Our CEO called the staff together and told us to go home to our families if we could, or to stay in the offices if we couldn't, and that our needs would be taken care of. I set off immediately, headed to my fiancé and my home in Alexandria, on the other side of the White House, across the Potomac, on the other side of the Pentagon, past National Airport. A gauntlet of the most high-security zones. 

The streets were packed as I stepped outside. Traffic was bumper to bumper as everyone tried to get out of downtown, get away from the monuments and the White House, which seemed like the likeliest targets. I was headed right toward them. I caught snippets of conversation as I started toward the nearest metro station. It was closed. Some said the whole system was closed. So I kept walking. Streets were being cordoned off around the White House as I walked. As I tried to skirt around, and keep as direct a path as I could to the 14th Street bridge, more and more streets were being blocked off. I wasn't even sure I was going to be able to get across the bridge, much less to it.

Then I saw folks going down into a metro station. I followed, and the trains were running. I caught the blue line for home, headed to the King Street stop. The train was packed. We traveled at normal speed, right through the Pentagon stop (not surprisingly) straight on to the Pentagon City stop. There, everyone was offloaded. I'm not sure of this, but it seemed they were just getting people across the river, the rest was up to us.

When I came out of the metro stop, the streets were again packed. It was a clear, sunny, beautiful day, but as I turned around, I saw the Pentagon billowing black smoke. It was shocking to see. Everything I'd seen to that point was on TV. Now, here it was, maybe half a mile away. There were a lot of other folks who came up out of the metro with me, and we all stopped at least for a moment, some turning away quickly, others staying. Some crying. Most staring. I stared too, feeling sad, angry, frustrated, with nothing to do with those emotions at the moment but go home and find out more about what was going on.
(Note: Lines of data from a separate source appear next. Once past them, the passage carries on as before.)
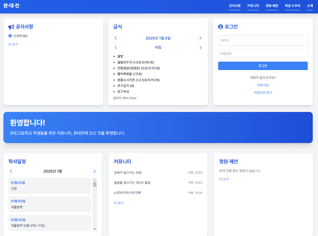Open 커뮤니티 in top navigation
318x236 pixels.
(x=253, y=6)
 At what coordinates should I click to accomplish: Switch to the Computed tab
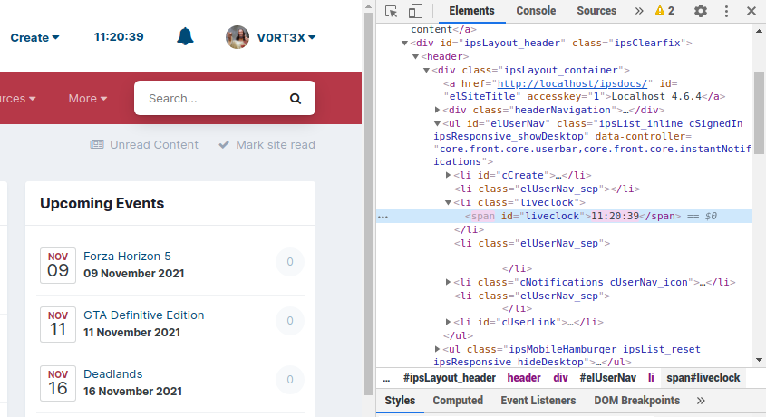pyautogui.click(x=458, y=400)
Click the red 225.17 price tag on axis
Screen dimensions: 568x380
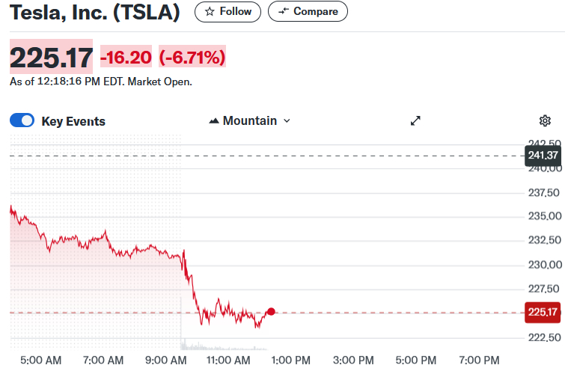coord(543,313)
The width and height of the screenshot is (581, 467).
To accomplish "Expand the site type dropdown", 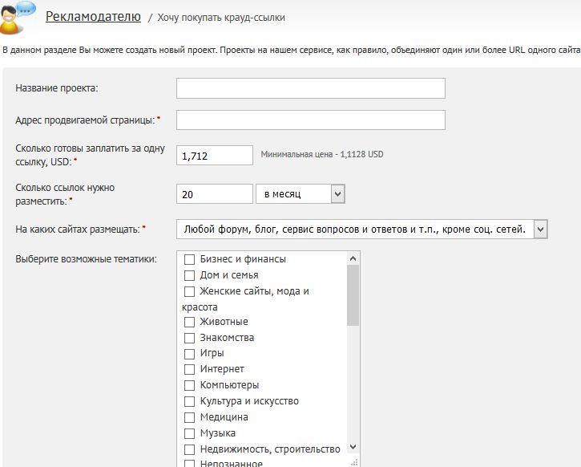I will point(362,229).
I started to walk. The traffic barely moved. At one point, a plane passed overhead, one of the last planes to land at National Airport as they cleared the airspace. The sound, so normal on any other day, made everyone stop, wondering if that plane was going to hit something, and what it would be, and how many more were coming. 

I made it home safely, and spent the rest of the day watching coverage unfold. I checked in with friends, everyone shaken but thankfully ok. One man I worked with, who lived nearby, had been riding his bike home, and had gone under some of the cordoning tape I mentioned, to take his usual route. He told me that someone had shouted at him to stop, and in his mode of just wanting to get home to his wife, to get away from what was going on, he'd flipped the guy the bird, and the next thing he knew, security personnel were tackling him. They let him go, but he keeps his finger to himself these days.
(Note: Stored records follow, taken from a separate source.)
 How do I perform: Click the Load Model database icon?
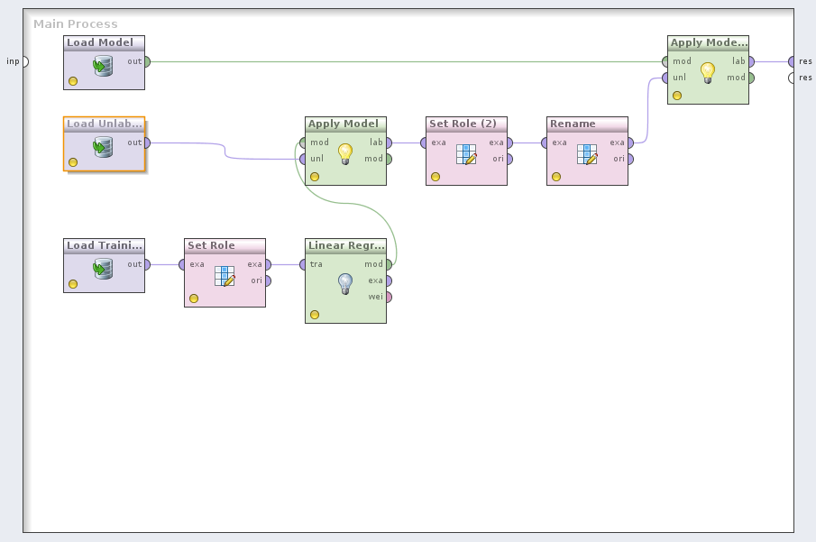[103, 66]
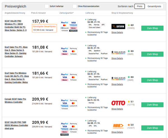The width and height of the screenshot is (168, 138).
Task: Click the Saturn shop logo
Action: [118, 27]
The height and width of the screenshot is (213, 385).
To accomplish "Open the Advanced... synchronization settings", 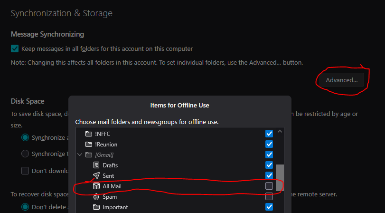I will (342, 80).
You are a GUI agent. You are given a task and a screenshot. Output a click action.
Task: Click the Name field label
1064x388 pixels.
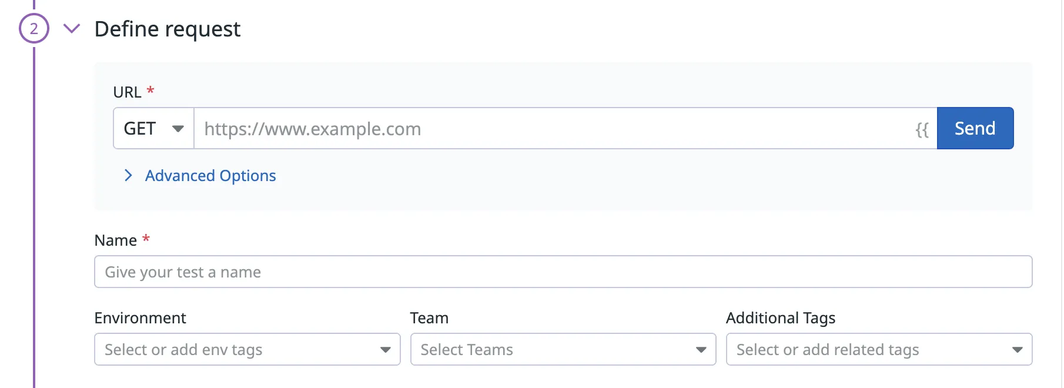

Things got back to "normal" pretty quickly, everywhere but at the Pentagon and the memorials and government buildings down on the Mall. Planes were grounded for a few days, and when, the Saturday after 9/11, National Airport started clearing the planes from the tarmac, the sound of planes flying again, once so normal, was shattering. Once again, people stopped, looked, wondered. I felt the whole thing over again in my stomach. 
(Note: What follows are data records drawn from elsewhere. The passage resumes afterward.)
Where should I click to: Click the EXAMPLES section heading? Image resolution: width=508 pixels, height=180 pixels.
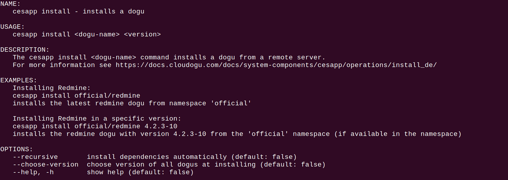[x=19, y=80]
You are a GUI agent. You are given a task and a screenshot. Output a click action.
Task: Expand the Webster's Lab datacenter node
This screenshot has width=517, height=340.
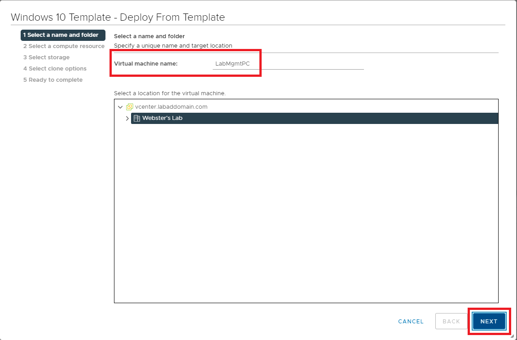coord(127,119)
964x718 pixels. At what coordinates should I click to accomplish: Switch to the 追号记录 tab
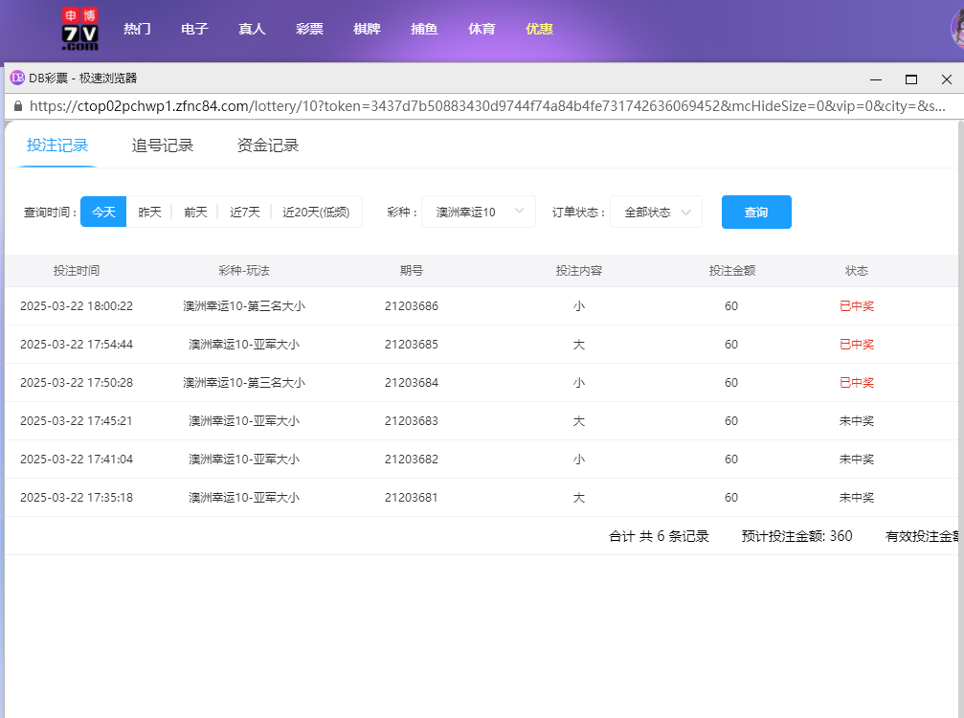[x=161, y=145]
In the years after, DC would suffer many fearful threats. Anthrax in the mail. Dirty bomb scares. The sniper who had people from Fredrick to Fredricksburg looking over their shoulders in parking lots and hiding behind their car doors at gas stations. Those were all rough times, but 9/11 was everyone's time. 

I still have the Washington Post front page from 9/12. It's not a happy memory, but it's one that I'll never forget, never want to forget. Thousands died that day, and we all went through it together, whether we were in New York, DC, Pennsylvania, or anywhere else. It was a horrible time, and yet, it brought us together. I will remember both of those things as I mourn and celebrate those who lost and gave their lives on 9/11.